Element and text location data
____

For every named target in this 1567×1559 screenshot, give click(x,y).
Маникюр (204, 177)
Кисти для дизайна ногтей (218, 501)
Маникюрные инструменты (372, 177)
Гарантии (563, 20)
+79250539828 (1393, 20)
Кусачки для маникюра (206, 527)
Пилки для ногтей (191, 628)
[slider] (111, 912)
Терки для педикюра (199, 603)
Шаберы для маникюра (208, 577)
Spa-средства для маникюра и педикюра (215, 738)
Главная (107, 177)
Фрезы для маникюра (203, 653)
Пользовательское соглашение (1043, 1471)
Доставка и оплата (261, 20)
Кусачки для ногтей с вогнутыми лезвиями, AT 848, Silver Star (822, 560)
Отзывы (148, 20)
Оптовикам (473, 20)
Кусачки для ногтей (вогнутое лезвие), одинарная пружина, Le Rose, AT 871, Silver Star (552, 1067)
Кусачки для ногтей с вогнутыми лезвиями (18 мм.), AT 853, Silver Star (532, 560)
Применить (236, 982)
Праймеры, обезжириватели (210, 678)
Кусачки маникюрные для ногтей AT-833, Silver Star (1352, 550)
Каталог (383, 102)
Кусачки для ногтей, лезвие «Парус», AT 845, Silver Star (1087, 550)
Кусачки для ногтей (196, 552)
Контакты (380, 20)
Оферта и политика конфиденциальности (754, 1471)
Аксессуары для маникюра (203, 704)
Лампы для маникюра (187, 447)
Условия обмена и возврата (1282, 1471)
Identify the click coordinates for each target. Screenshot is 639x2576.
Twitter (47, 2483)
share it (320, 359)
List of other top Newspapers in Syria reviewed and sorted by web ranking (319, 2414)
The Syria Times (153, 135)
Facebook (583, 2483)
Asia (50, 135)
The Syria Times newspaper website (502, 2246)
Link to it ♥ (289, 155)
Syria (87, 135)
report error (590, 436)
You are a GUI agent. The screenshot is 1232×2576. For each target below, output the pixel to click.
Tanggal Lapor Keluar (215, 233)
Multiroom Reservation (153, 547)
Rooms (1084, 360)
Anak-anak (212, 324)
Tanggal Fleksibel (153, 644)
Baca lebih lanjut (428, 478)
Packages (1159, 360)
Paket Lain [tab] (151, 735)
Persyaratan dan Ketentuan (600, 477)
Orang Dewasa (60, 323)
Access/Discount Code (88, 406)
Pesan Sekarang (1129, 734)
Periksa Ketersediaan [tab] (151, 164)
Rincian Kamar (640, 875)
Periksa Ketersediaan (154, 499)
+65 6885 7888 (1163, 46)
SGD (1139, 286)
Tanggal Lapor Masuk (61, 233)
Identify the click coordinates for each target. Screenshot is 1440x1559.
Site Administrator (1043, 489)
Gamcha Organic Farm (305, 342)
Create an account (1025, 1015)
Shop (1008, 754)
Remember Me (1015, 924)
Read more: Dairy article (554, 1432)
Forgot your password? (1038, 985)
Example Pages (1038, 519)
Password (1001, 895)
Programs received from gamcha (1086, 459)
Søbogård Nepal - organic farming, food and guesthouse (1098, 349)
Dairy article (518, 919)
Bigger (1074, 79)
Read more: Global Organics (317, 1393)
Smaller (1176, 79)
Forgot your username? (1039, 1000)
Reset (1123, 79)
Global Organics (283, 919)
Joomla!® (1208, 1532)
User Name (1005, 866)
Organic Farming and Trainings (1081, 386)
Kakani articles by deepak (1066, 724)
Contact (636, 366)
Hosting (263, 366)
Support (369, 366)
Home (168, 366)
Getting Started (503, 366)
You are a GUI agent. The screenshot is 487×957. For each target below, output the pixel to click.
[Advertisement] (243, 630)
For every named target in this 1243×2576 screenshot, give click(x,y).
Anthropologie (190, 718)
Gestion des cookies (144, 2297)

____

Short problem: Reproduce the entire listing above line for line, changing nothing.

Solution to the exercise:
For every named target in this 1567×1559 screenshot, give click(x,y).
Маникюр (204, 177)
Кисти для дизайна ногтей (218, 501)
Маникюрные инструменты (372, 177)
Гарантии (563, 20)
+79250539828 (1393, 20)
Кусачки для маникюра (206, 527)
Пилки для ногтей (191, 628)
[slider] (111, 912)
Терки для педикюра (199, 603)
Шаберы для маникюра (208, 577)
Spa-средства для маникюра и педикюра (215, 738)
Главная (107, 177)
Фрезы для маникюра (203, 653)
Пользовательское соглашение (1043, 1471)
Доставка и оплата (261, 20)
Кусачки для ногтей с вогнутыми лезвиями, AT 848, Silver Star (822, 560)
Отзывы (148, 20)
Оптовикам (473, 20)
Кусачки для ногтей (вогнутое лезвие), одинарная пружина, Le Rose, AT 871, Silver Star (552, 1067)
Кусачки для ногтей с вогнутыми лезвиями (18 мм.), AT 853, Silver Star (532, 560)
Применить (236, 982)
Праймеры, обезжириватели (210, 678)
Кусачки маникюрные для ногтей AT-833, Silver Star (1352, 550)
Каталог (383, 102)
Кусачки для ногтей, лезвие «Парус», AT 845, Silver Star (1087, 550)
Кусачки для ногтей (196, 552)
Контакты (380, 20)
Оферта и политика конфиденциальности (754, 1471)
Аксессуары для маникюра (203, 704)
Лампы для маникюра (187, 447)
Условия обмена и возврата (1282, 1471)
Identify the click coordinates for each target. Screenshot is 639x2576.
Twitter (47, 2483)
share it (320, 359)
List of other top Newspapers in Syria reviewed and sorted by web ranking (319, 2414)
The Syria Times (153, 135)
Facebook (583, 2483)
Asia (50, 135)
The Syria Times newspaper website (502, 2246)
Link to it ♥ (289, 155)
Syria (87, 135)
report error (590, 436)
You are a GUI agent. The screenshot is 1232×2576. For each target below, output the pixel to click.
Tanggal Lapor Keluar (215, 233)
Multiroom Reservation (153, 547)
Rooms (1084, 360)
Anak-anak (212, 324)
Tanggal Fleksibel (153, 644)
Baca lebih lanjut (428, 478)
Packages (1159, 360)
Paket Lain [tab] (151, 735)
Persyaratan dan Ketentuan (600, 477)
Orang Dewasa (60, 323)
Access/Discount Code (88, 406)
Pesan Sekarang (1129, 734)
Periksa Ketersediaan [tab] (151, 164)
Rincian Kamar (640, 875)
Periksa Ketersediaan (154, 499)
+65 6885 7888 (1163, 46)
SGD (1139, 286)
Tanggal Lapor Masuk (61, 233)
Identify the click coordinates for each target. Screenshot is 1440x1559.
Site Administrator (1043, 489)
Gamcha Organic Farm (305, 342)
Create an account (1025, 1015)
Shop (1008, 754)
Remember Me (1015, 924)
Read more: Dairy article (554, 1432)
Forgot your password? (1038, 985)
Example Pages (1038, 519)
Password (1001, 895)
Programs received from gamcha (1086, 459)
Søbogård Nepal - organic farming, food and guesthouse (1098, 349)
Dairy article (518, 919)
Bigger (1074, 79)
Read more: Global Organics (317, 1393)
Smaller (1176, 79)
Forgot your username? (1039, 1000)
Reset (1123, 79)
Global Organics (283, 919)
Joomla!® (1208, 1532)
User Name (1005, 866)
Organic Farming and Trainings (1081, 386)
Kakani articles by deepak (1066, 724)
Contact (636, 366)
Hosting (263, 366)
Support (369, 366)
Home (168, 366)
Getting Started (503, 366)
You are a GUI agent. The screenshot is 487×957. For each target below, output the pixel to click.
[Advertisement] (243, 630)
For every named target in this 1243×2576 screenshot, give click(x,y).
Anthropologie (190, 718)
Gestion des cookies (144, 2297)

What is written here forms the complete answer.